Peruvian economist and journalist

Augusto Aníbal Álvarez Rodrich (born 12 October 1959) is a Peruvian economist and journalist who works in print, radio and television.

== Early life and education ==
Rodrich was born in Lima, Peru. He earned a bachelor's degree in economics at the Universidad del Pacífico before earning a Master of Public Administration from the John F. Kennedy School of Government at Harvard University. He also studied specialised courses at Stanford University, the University of Manchester and Northwestern University.

== Career ==
He worked for Grupo Apoyo from 1980 until 2002, reaching the position of General Director of Apoyo Communications and editor of the magazines Perú Económico, Semana Económica and Debate.
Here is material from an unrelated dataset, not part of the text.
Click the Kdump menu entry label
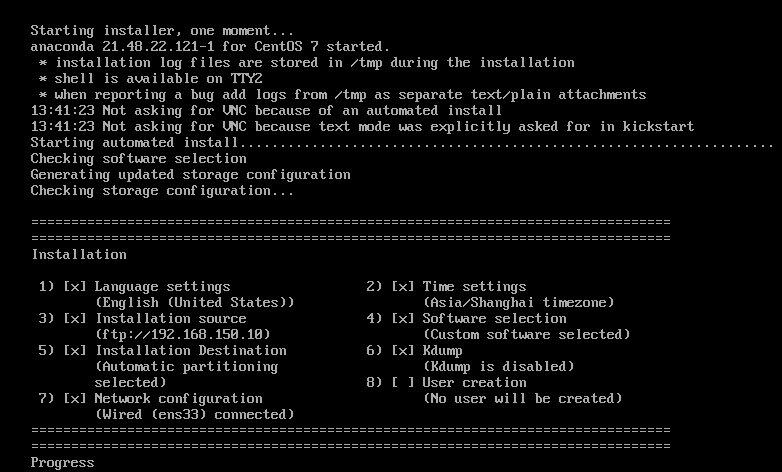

He was also Director of Apoyo Opinion and Market and the Apoyo Institute.

He became Vice President of the Commission for Market Entry and Exit at Indecopi, Vice President of OSIPTEL and Director of Interbank. He also participated as adviser of projects for multilateral organisations and various processes of privatisation in Peru, Colombia and Guatemala.
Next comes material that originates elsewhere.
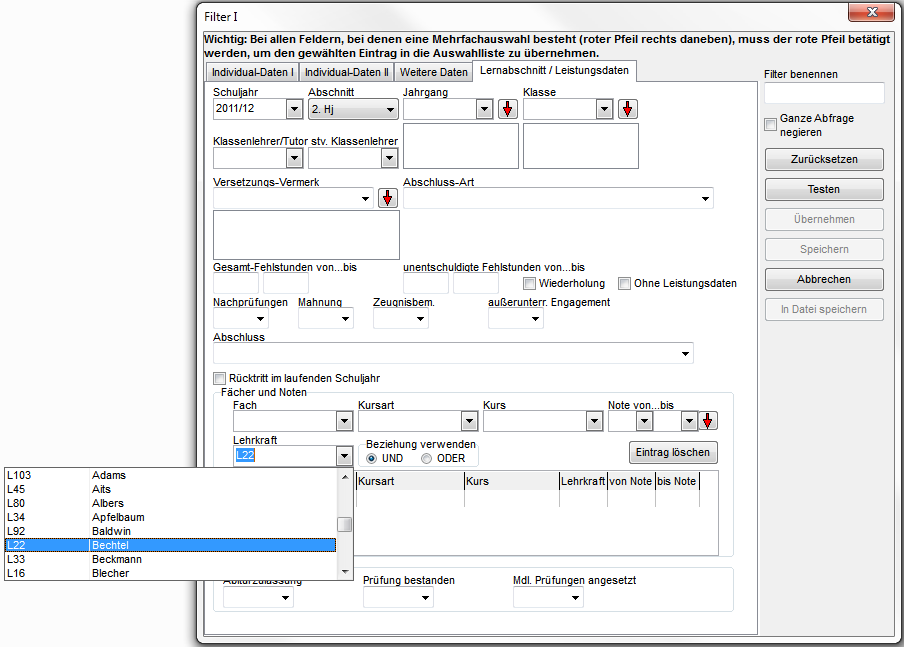Viewport: 904px width, 647px height.
Task: Toggle Rücktritt im laufenden Schuljahr checkbox
Action: (220, 379)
He has been director of the daily Perú.21 since its foundation until November 2008, and anchor of the radio programme Ampliación de Noticias (news in depth, Radio Programas del Perú, RPP) and associate professor at the University of the Pacific. He was director and anchor of the television programme Dos Dedos de Frente (Spanish expression for "common sense", Frecuencia Latina). As of 2014 he has a column in La República.
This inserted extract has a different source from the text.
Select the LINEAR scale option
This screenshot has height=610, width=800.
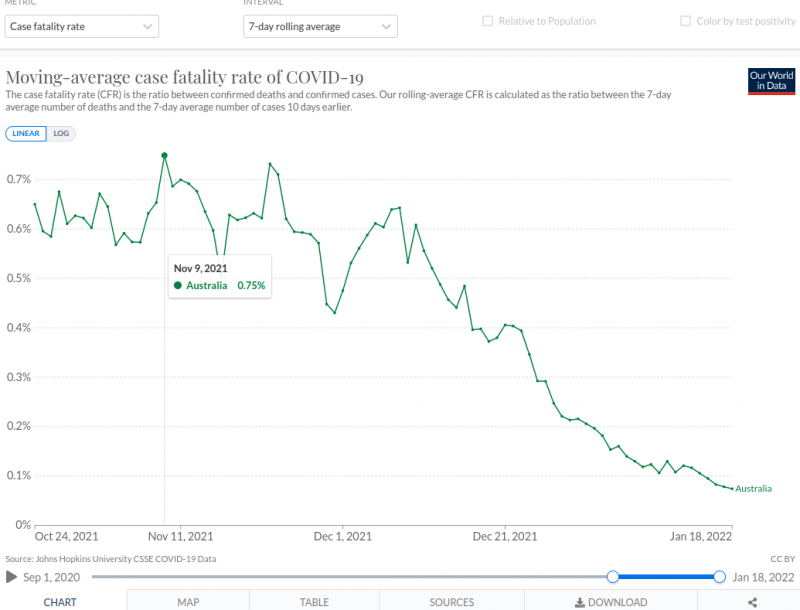click(26, 133)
He moderated the debate between Alan García and Ollanta Humala in the 2006 Peruvian general election.

==Books==
Álvarez is the author of various books and academic essays (in Spanish) on privatisation, the public sector and state reform:
- Perú, 1964-1994: Economía, Sociedad y Política, 1995
- La implementación de políticas públicas en el Perú (editor), 1995
- El Poder en el Perú (editor), 1993
- Principios de Empresas Estatales y Privatización, 1992
- Empresas Estatales y Privatización: Cómo reformar la actividad empresarial del Estado en el Perú, 1991
- Negociación Económica Internacional: La Experiencia del Perú, 1990
- Los Objetivos de las Empresas Estatales, 1985.